The rights a woman has against her employer when she is absent from work wholly or partly because of her pregnancy or confinement. An employee is entitled to Statutory Maternity Pay if she has been working for the same employer continuously for at least six months ending in the 15th week before the baby is due, pays National Insurance, and leaves work between the 11th and 6th week before the expected date of confinement. The statutory rate is paid for a period of 18 weeks. Women who have worked more than 16 hours a week for two years, or more than eight hours a week for five years, are entitled to a higher statutory rate (nine-tenths of their normal average weekly pay) for the first six weeks of their absence in addition to the lower rate for a further 12 weeks. Employers recover the amount of the payments by setting the amount against their National Insurance payments. They can require the employee to provide them with evidence of the baby’s birth.

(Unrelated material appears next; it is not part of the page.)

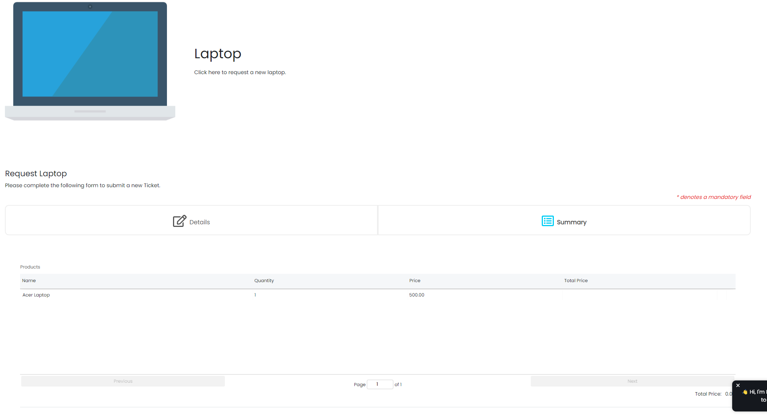Click 'Click here to request a new laptop' text

240,72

The employee is also entitled to return to her former job at any time within 29 weeks after the beginning of the week of the baby’s birth provided she notifies her employer in writing three weeks before she leaves work (or if that is not reasonably practicable, as soon as possible) of the reason for her absence, her intention to return, and the expected date of her confinement. The employer may demand the appropriate doctor’s certificate. He may also, within 49 days after the actual or expected week of confinement, seek the employee’s written confirmation of her intention to return. Provided he clearly advises her in writing of the consequences of her failure to reply, the employee’s right to return is lost if she does not give written confirmation within 14 days after the employer’s written request.

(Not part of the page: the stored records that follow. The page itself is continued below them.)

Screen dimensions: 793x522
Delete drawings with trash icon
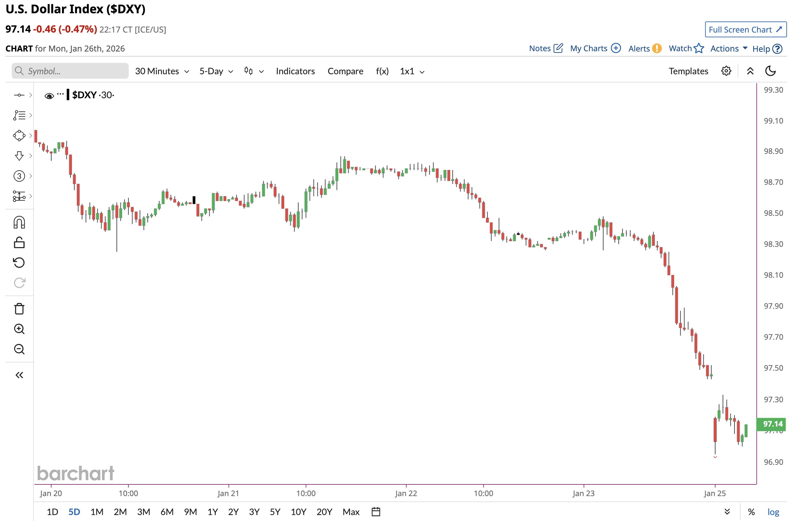[19, 309]
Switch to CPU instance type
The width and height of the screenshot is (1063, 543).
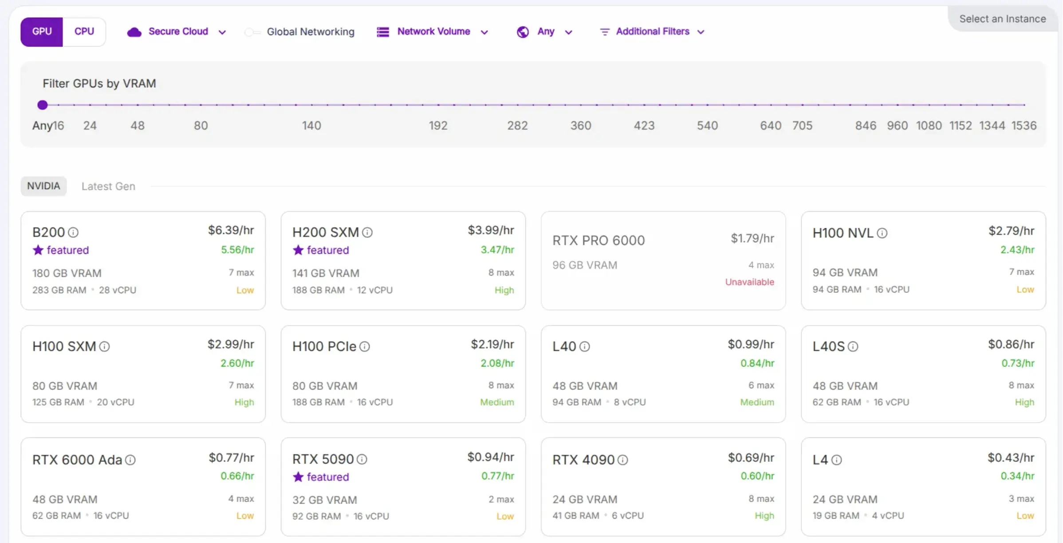point(84,31)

The employee must give her employer three weeks’ notice of the date on which she intends to resume work; the employer can defer that date by up to four weeks. The employee may also defer her return once by up to four weeks if she provides a doctor’s certificate saying that she is not yet fit to resume work. If the employer refuses to allow her to return, the employee is treated as having been continuously employed up to the intended date of return notified to her employer and as having been dismissed on that date for the reason for which she was not allowed to return. If she complains to an industrial tribunal that she has been unfairly dismissed (see *unfair dismissal), the dismissal will be treated as fair under the Employment Act 1980 if the employer shows that it was not reasonably practicable to allow her to return, that the dismissal would have been reasonable if she had not been absent, or that in any event she would properly have been made redundant during her absence. All pregnant employees are entitled to reasonable time off, with pay, for antenatal care.